This is a time table, columns=hour, rows=weekday, data=subject [weekday x hour]
1 2 3 4 5 6 7
Name
Monday Project Project Project Data Science Embedded Systems Data Mining Industrial Psychology
Tuesday Project Project Project Project Data Science Industrial Psychology Embedded Systems
Wednesday Data Science Project Project Project Project Project Project
Thursday Data Mining Industrial Psychology Embedded Systems Data Mining Project Project Project
Friday Industrial Psychology Embedded Systems Data Science Data Mining Project Project Project
How do you generate a pandas.Dataframe
where, rows=weekday, columns=subject, data = subject frequency in the corresponding weekday?
Required table: [weekday x subject]
Data Mining, Data Science, Embedded Systems, Industrial Psychology, Project
Name
Monday 1 1 1 1 3
Tuesday ...
Wednesday
Thursday
Friday
self.file = 'timetable.csv'
self.sdf = pd.read_csv(self.file, header=0, index_col="Name")
print(self.sdf.to_string())
self.subject_frequency = self.sdf.apply(pd.value_counts)
print(self.subject_frequency.to_string())
self.subject_frequency["sum"] = self.subject_frequency.sum(axis=1)

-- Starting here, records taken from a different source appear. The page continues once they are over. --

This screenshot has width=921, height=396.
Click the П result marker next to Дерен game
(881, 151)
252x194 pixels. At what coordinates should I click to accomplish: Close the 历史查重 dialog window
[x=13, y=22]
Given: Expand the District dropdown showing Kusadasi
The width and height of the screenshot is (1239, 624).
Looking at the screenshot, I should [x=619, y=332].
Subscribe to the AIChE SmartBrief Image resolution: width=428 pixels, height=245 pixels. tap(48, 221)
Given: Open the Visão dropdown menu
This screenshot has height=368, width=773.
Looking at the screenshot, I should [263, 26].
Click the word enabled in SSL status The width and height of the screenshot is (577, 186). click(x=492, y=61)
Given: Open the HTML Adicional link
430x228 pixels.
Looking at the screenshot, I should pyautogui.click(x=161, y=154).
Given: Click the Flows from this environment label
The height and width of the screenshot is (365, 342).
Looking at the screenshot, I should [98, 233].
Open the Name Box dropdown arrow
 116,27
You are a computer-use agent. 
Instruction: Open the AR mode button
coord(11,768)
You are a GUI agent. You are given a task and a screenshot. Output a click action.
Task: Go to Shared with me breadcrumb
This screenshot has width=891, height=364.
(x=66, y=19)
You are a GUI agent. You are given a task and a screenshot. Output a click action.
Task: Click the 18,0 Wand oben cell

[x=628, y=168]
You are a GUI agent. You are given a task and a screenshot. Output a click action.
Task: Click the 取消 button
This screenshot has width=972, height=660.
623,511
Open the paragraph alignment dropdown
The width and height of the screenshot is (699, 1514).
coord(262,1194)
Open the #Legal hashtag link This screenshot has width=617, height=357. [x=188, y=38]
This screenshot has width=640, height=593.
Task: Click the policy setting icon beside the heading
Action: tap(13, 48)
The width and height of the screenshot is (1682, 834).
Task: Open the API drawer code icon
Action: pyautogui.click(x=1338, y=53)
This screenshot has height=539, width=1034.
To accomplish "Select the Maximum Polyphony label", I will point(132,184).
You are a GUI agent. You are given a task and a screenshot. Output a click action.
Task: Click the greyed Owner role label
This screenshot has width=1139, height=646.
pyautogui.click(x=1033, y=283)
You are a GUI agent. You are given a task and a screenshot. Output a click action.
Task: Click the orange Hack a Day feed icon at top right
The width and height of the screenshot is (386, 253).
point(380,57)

CodePudding user response:
Use melt
to flatten your dataframe then pivot_table
to reshape your dataframe:
out = (
df.melt(var_name='Freq', value_name='Data', ignore_index=False).assign(variable=1)
.pivot_table('Freq', 'Name', 'Data', fill_value=0, aggfunc='count')
.loc[df.index] # sort by original index: Monday > Thuesday > ...
)
Output:
>>> out
Data Data Mining Data Science Embedded Systems Industrial Psychology Project
Name
Monday 1 1 1 1 3
Tuesday 0 1 1 1 4
Wednesday 0 1 0 0 6
Thursday 2 0 1 1 3
Friday 1 1 1 1 3